Our patient was already bleeding, and the treatment had to be administered quickly. Surgical or endoscopic tumor resection was considered to be difficult because there were 3 distant lymphoma lesions in the large intestine from the ascending colon to the rectum. Radiation therapy was also impossible because the irradiation field was too wide. In addition, as mentioned above, our patient was considered to have MALT lymphoma with a higher potential of malignancy, and there was concern that MALT lymphoma might transform into DLBCL. Therefore, instead of H. pylori eradication therapy or RTX monotherapy, we chose chemotherapy. The treatment was administered according to the Japanese guideline [7] mentioned above, which recommends a standard dose of R-CHOP for elderly DLBCL patients under the age of 80, and without a dose reduction. As a result, the treatment was effective, and CR of the main lesion was reached at the end of 1 course of chemotherapy. However, this elderly patient had myelodysplastic syndrome, DM, and frailty, and grade 4 hematologic toxicity, namely, severe WBC and neutrophil count reductions (400/μL and 32/μL, respectively), developed after treatment. Concerned about the complications of severe infections during chemotherapy, the second course was changed to the BR regimen, which is less intense. In indolent non-Hodgkin lymphoma, it has been reported that BR was significantly better in progression-free survival than R-CHOP [14], and it was also reported that BR showed long-term efficacy and safety for MALT lymphoma [15]. Only 1 case of the BR regimen use was reported for colorectal MALT lymphoma [11], and it was used as a third-line treatment, but its therapeutic effect was unknown. Here, our patient received R-THP-COP chemotherapy as initial treatment, and after reaching CR, she was treated with the BR regimen as consolidation-like treatment, which we determined to be effective. In the future, it will be necessary to consider whether chemotherapy with a BR regimen for remission is one of the treatment options for colorectal MALT lymphoma.

Conclusion

Here, we reported a case in which chemotherapy (R-THP-COP × 1 course + BR × 4 courses) was effective in an elderly frail patient with 3 MALT lymphoma lesions in the large intestine. Standard treatment for colorectal MALT lymphoma has not yet been established due to its rarity. Currently, R-CHOP is widely used as chemotherapy for colorectal MALT lymphoma. It is necessary to validate whether BR, which has recently shown long-term efficacy and safety in the treatment of MALT lymphoma regardless of the affected organ, is also one of the treatment options for colorectal MALT lymphoma.

Statement of Ethics

The research presented in this manuscript was ethically conducted in accordance with the World Medical Association Declaration of Helsinki; the patient received the standard medical care without using any special protocol. Our institution does not require ethics committee approval for reporting individual cases or case series (<10 patients). Written informed consent was obtained from the patient for publishing this article.
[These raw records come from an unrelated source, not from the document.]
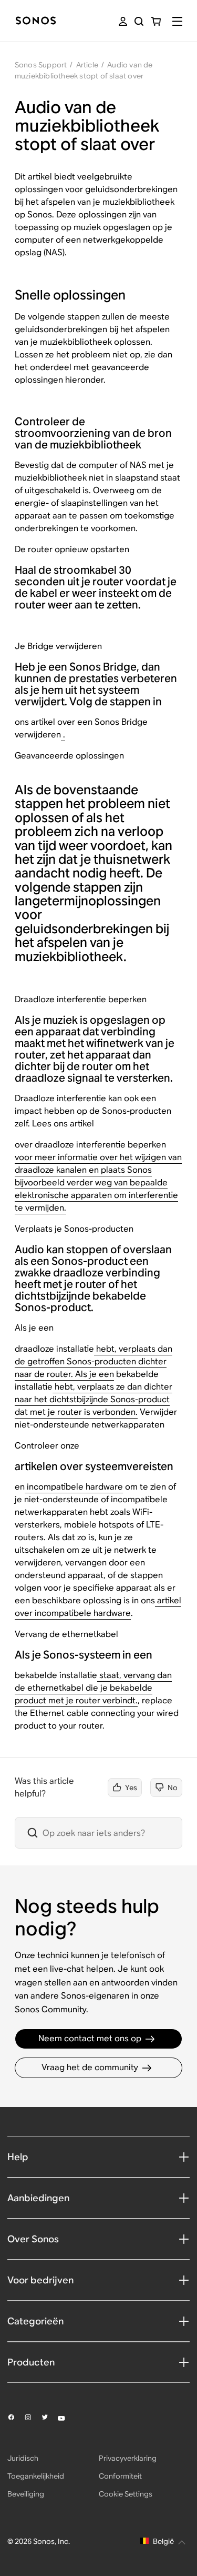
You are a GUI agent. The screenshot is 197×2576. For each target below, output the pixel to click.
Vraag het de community (90, 2067)
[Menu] (177, 21)
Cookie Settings (125, 2494)
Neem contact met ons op (89, 2038)
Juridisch (22, 2458)
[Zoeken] (138, 21)
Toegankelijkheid (35, 2476)
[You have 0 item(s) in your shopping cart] (156, 21)
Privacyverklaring (128, 2458)
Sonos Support (41, 64)
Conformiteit (120, 2476)
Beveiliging (25, 2494)
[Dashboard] (36, 21)
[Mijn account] (123, 21)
Conflict of Interest Statement

The authors declare no potential conflicts of interest in this work.

Funding Sources

No funding was received nor utilized in the production of this publication.

Author Contributions

Sugino H. was involved in the pathological procedure. All authors made substantial contributions to conception and design, acquisition of data, or analysis and interpretation of data; took part in drafting the article or revising it critically for important intellectual content; gave final approval of the version to be published; and agree to be accountable for all aspects of the work.

Data Availability Statement

All data relevant to the case presentation are available as part of the article, and no additional source data are required.